Nun hat man dann dort so 11-15 Leute am Start. Das ist okay. Die richtig Verrückten tummeln sich wahrscheinlich in Gruppen ganz anderer Ausmaße...jedem das Seine. Meins ist's definitiv nicht. Weniger ist in dem Falle mehr. Wobei bei mir weniger auch noch ganz schön viel ist. Deshalb ist's definitiv mehr. Aber ich schweife ab. Du hast da also diese Leute, die du mal getroffen hast. Die meisten hast du tatsächlich erst einmal in natura getroffen oder noch gar nicht, je nach dem, ob du zu einer existierenden Gruppe hinzugestoßen bist oder Diese evtl. mit gegründet hast. Und du bekommst natürlich einen Eindruck der Personen. Sollte man. Wenn nicht, interessieren dich die Leute gar nicht und du solltest einfach aus der Gruppe austreten. Da ich zum Glück ein neugieriger und wissbegieriger Mensch bin, bin ich noch nicht ausgetreten, auch wenn ich schon des Öfteren darüber nachgedacht habe. Aber ich versuche weiterhin offen mit dem Kennenlernen von Menschen umzugehen. Das klappt, für mich persönlich, mitlerweile auch wieder ganz gut. Auch wenn es nicht immer gut ist. Aber so ist das nun mal. 20:80. Die 20 sind dann zum Glück oft ganz wunderbar und fördern meinen sozialen Umgang. Danke dafür!

Falls du dich auch interessierst, erhältst du zweierlei Eindrücke: den Digitalen und den Realen. Beide können, bedingt durch sich selber, den jeweiligen Eindruck aber deutlich unterschiedlich ausfallen lassen. So hat man dann oft wiederkehrende, typische Merkmale und Eigenschaften die Aussagen wie: "Große Fresse, nichts dahinter", "Der/die war ja mal ganz anders", "Im Netz strange, in real genauso strange" zulassen. Es gibt wenige Möglichkeiten zu sagen, ja, da ist alles normal, sowohl, als auch. Es tendiert eher zu vermeintlichen Extremen. Aber kein Wunder. Durch die gewohnt häufige und völlig normale Kurz-Kommunikation in der Gruppe entsteht kein weiterer persönlicher, echter Bezug. Meistens nicht. Alles ist eher so blabla bis smalltalk. Nicht zu vergessen, das Teilen von Essen. Das Teilen von Spruchbildern. Das Teilen von privaten Nachrichten anderer Menschen. Das Teilen von Bildern nicht eigener Profile. Das Teilen von Jammern. Das aufteilen von Mitleid auf Mitglieder und beileibe nicht dabei bleiben. Reimen macht übrigens durchaus Spaß, hab ich gemerkt. Besonders letztens (der Vinck mit dem Zaunpfahl).
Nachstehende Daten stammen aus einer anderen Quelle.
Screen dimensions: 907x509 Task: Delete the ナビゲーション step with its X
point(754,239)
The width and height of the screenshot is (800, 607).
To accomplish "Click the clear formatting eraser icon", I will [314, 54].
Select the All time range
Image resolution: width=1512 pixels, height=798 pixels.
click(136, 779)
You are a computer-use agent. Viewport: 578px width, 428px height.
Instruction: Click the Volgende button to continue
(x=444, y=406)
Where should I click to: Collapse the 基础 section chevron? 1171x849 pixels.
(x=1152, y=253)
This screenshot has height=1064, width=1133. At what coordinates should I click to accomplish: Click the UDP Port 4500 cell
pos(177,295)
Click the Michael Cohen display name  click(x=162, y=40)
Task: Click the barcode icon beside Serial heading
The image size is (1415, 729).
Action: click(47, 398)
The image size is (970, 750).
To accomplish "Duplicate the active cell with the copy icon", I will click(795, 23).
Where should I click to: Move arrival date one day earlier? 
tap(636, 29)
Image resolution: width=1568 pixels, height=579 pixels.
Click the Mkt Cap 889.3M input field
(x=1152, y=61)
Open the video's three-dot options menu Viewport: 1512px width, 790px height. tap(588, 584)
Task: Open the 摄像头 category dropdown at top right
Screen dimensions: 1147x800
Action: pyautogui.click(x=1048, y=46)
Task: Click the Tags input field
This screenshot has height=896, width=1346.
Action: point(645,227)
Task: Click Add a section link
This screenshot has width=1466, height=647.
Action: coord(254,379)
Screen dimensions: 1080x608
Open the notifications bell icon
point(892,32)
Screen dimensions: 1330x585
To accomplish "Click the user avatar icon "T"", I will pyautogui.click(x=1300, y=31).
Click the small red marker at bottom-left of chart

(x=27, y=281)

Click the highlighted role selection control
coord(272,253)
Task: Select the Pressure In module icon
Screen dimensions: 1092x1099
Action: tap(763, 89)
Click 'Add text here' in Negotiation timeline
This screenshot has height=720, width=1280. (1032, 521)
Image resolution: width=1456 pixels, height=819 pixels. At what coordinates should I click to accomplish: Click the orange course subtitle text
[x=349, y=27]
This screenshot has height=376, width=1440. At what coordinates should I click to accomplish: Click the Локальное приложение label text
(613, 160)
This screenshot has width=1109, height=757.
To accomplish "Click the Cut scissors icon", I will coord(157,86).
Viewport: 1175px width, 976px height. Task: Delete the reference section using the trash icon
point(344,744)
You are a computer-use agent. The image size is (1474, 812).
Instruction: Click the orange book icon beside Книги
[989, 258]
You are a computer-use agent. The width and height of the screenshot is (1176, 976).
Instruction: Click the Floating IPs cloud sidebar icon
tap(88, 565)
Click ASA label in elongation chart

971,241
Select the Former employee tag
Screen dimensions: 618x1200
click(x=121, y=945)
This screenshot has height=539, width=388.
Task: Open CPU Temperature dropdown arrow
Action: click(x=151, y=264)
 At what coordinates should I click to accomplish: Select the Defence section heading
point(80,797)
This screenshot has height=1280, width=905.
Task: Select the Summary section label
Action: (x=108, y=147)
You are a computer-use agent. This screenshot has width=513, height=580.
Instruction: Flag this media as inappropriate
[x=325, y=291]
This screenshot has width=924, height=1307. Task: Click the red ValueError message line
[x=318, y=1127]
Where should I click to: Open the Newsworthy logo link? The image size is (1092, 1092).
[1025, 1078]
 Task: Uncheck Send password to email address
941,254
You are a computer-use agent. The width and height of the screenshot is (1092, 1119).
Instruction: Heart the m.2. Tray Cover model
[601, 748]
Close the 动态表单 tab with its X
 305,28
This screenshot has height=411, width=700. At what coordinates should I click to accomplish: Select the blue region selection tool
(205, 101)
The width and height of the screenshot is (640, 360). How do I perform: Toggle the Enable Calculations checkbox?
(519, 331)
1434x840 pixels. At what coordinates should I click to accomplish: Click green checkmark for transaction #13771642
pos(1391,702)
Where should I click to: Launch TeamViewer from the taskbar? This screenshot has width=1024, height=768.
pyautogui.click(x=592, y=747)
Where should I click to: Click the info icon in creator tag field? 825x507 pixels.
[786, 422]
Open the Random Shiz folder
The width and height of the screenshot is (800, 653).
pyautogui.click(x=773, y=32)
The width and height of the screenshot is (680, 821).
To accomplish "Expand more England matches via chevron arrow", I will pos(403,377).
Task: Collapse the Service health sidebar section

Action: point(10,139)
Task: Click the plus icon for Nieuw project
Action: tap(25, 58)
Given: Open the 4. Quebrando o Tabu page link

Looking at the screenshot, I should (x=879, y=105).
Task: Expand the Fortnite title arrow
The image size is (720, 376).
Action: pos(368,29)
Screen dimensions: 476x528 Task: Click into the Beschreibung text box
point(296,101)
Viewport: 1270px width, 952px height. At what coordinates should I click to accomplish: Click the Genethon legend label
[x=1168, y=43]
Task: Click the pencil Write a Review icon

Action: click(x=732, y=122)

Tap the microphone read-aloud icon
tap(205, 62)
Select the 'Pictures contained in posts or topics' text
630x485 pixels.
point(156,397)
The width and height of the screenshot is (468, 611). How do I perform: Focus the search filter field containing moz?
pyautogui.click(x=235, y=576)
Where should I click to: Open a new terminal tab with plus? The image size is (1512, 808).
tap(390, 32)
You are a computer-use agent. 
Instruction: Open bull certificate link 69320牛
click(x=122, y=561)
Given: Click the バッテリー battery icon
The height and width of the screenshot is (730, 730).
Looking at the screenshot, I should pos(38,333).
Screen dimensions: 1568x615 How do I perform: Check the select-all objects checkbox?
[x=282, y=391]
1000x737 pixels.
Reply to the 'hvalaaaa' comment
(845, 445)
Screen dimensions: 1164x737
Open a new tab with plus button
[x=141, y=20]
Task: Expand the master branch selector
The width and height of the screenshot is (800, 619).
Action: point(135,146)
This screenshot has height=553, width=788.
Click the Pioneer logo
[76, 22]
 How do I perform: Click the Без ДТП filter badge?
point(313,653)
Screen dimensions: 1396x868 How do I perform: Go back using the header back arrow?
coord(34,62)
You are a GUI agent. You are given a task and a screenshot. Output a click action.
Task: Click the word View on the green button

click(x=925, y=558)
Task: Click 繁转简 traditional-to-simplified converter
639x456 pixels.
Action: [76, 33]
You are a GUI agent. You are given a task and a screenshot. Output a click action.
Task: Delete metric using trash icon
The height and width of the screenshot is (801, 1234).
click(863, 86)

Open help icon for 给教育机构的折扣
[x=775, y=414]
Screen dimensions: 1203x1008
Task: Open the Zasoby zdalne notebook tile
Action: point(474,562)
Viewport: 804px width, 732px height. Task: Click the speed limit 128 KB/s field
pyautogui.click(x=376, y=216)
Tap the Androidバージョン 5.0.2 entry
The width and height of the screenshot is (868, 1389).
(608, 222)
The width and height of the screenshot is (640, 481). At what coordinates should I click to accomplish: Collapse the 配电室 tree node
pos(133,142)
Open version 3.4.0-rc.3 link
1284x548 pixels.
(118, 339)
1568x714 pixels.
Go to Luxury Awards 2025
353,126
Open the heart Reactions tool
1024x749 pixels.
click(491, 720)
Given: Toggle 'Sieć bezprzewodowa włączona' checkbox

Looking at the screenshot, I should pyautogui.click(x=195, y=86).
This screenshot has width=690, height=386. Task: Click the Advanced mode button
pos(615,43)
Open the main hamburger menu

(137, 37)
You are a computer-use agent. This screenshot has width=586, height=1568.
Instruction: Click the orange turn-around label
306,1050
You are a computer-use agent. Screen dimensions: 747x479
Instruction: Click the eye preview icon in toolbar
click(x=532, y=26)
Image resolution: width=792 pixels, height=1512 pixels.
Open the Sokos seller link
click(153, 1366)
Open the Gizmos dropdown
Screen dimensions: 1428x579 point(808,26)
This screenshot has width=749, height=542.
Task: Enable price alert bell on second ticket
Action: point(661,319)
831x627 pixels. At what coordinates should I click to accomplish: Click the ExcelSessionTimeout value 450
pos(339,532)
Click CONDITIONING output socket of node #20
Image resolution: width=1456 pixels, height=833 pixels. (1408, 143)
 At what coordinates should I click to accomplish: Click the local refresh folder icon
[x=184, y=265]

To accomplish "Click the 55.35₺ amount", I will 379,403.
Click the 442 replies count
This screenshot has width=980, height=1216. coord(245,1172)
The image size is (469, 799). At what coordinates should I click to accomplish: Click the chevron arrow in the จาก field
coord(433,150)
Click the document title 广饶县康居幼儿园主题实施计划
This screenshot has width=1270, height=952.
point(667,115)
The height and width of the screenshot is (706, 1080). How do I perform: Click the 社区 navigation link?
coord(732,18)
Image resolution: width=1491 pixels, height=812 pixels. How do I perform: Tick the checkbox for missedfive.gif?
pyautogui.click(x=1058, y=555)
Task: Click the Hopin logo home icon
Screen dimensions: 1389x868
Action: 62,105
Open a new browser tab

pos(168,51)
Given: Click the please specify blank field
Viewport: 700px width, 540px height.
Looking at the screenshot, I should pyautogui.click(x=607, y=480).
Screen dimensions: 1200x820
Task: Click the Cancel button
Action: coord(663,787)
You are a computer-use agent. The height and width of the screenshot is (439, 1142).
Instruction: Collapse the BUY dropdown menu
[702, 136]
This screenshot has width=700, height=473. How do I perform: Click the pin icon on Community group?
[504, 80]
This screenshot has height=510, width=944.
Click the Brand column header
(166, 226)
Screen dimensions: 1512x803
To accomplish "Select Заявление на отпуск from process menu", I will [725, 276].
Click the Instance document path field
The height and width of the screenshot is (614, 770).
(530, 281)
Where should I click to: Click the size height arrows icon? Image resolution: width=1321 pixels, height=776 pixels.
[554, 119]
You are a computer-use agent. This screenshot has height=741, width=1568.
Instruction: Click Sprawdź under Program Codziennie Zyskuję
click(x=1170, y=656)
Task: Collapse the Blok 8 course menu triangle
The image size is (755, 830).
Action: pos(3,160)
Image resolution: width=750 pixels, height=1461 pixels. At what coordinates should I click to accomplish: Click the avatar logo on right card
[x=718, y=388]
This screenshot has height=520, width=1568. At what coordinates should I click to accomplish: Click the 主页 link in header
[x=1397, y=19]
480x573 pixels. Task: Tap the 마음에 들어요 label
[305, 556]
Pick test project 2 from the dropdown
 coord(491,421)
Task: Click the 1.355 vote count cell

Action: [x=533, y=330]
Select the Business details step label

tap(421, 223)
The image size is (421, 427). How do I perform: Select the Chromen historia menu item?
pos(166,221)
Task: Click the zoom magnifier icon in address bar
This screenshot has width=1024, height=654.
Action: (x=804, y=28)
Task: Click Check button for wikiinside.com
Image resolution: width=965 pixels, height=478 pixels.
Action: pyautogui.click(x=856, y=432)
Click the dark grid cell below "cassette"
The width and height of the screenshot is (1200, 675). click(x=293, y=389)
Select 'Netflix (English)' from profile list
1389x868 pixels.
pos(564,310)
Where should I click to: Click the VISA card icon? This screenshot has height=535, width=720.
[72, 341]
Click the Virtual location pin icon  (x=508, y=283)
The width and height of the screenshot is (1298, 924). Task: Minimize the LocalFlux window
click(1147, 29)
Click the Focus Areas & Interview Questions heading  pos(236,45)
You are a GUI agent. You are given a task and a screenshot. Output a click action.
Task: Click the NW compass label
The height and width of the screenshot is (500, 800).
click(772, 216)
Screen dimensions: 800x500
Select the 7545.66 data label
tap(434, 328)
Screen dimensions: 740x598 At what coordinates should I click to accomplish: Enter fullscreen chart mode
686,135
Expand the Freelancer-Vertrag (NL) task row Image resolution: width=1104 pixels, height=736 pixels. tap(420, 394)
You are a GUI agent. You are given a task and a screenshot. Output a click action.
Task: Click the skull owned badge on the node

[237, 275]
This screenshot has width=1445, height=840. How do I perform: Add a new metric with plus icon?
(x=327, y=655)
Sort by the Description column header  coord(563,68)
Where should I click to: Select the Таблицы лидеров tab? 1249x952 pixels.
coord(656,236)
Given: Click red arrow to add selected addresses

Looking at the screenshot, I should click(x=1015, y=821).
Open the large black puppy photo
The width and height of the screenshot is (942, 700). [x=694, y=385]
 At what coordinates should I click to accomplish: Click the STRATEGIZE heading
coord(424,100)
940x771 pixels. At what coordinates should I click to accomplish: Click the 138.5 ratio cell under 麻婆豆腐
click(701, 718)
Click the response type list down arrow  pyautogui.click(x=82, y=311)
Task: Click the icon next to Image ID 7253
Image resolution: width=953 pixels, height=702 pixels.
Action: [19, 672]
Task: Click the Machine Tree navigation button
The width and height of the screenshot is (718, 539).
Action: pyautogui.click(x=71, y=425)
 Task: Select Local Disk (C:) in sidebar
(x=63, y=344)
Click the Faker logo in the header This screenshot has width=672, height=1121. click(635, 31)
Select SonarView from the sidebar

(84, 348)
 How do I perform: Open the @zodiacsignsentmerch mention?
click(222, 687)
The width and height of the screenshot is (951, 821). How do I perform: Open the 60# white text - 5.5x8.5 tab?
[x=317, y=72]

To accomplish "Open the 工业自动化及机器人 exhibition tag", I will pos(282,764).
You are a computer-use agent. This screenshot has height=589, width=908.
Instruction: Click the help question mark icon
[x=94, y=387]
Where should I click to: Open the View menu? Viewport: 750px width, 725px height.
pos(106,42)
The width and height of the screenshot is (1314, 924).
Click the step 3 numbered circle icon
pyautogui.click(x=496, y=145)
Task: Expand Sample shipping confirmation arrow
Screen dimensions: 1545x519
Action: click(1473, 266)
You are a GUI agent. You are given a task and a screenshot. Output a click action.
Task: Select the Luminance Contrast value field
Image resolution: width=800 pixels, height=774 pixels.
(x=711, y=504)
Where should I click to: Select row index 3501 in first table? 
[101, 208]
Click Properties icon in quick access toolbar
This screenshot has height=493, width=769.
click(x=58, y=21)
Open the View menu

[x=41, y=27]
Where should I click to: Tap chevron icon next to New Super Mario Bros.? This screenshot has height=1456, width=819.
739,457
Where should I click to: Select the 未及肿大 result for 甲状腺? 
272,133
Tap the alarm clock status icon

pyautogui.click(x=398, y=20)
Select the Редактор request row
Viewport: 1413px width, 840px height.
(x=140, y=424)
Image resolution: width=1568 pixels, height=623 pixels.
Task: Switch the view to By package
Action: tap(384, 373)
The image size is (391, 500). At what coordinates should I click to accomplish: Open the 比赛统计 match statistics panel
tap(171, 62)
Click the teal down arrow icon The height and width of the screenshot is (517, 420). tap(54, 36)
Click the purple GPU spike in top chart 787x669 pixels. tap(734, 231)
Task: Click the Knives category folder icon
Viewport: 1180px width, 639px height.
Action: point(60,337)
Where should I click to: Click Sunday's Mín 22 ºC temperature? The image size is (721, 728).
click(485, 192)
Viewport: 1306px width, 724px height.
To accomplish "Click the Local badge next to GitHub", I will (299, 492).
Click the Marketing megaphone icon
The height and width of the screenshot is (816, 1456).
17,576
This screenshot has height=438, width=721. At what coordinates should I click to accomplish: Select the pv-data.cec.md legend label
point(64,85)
Sobald sich alle in der Gruppe schon mal getroffen haben, ist die Mitteilungsrate drastisch erhöht, der Inhalt wird merkbar "lockerer" und obwohl man sich nun "kennt", wird die Anonymität eines Accounts so benutzt, als wäre sie Rechtfertigung für Alles. Etikette, ade. Sprache ade. Contenance, sehr oft ade. Ich frage mich, was die Menschen sich herausnehmen, wenn sie lustig privatesten Scheiß in einer Gruppe mitteilen, der nicht mal von Ihnen ist. Das liegt wahrscheinlich an der "Unsicherheit" der Meinungen. Ist man sich erst einer Meinung bewusst, wenn man diese durch Viele bestätigen lassen muss? So wirkt es oft und zeigt auch dann, dass viele ohne Resonanz keine Meinung mehr haben können oder wollen. Keine Frage, Bestätigung ist durchaus wichtig, gerade wenn man im Zweifel ist, aber es wirkt mittlerweile alles so unnötig und wenn man dann nicht der Meinung ist, ist das Geschrei direkt wieder groß und das Mimimi fängt wieder an. Das tolle ist ja auch hier die Kurzfristigkeit. Denn egal, was ist, am nächsten Tag ist eigentlich alles vergessen und es geht wieder von vorne los und das ständig. Das ist dann ein bisschen, wie das Fernsehprogramm, es ist da, aber es nervt, wird aber doch vom Großteil der Konsumenten bedient. Ich mag kein Fernsehen. Dafür mag ich Filme. Viel mehr aber noch, Reden und Austauschen, in echt und authentisch. Da passiert so viel mehr. Ein emoji ersetzt nun mal keine Emotionen. Es täuscht oftmals nur vor, dass da welche wären. Und Obacht: sobald man Sätze ohne die Verwendung von emojis schreibt, ist man ganz schnell der "Böse" und ernst und schwierig. Einen Ernst kenne ich gar nicht. Böse bin ich durchaus, liegt aber im Auge des Betrachters und, dass ich nicht einfach bin, also schwierig, habe ich nie abgestritten. So what?! Alles hat seine Gründe, und wenn es interessieren sollte, fragt einfach nach. Aber das wären ja intensive Mühen, die man sich machen müsste...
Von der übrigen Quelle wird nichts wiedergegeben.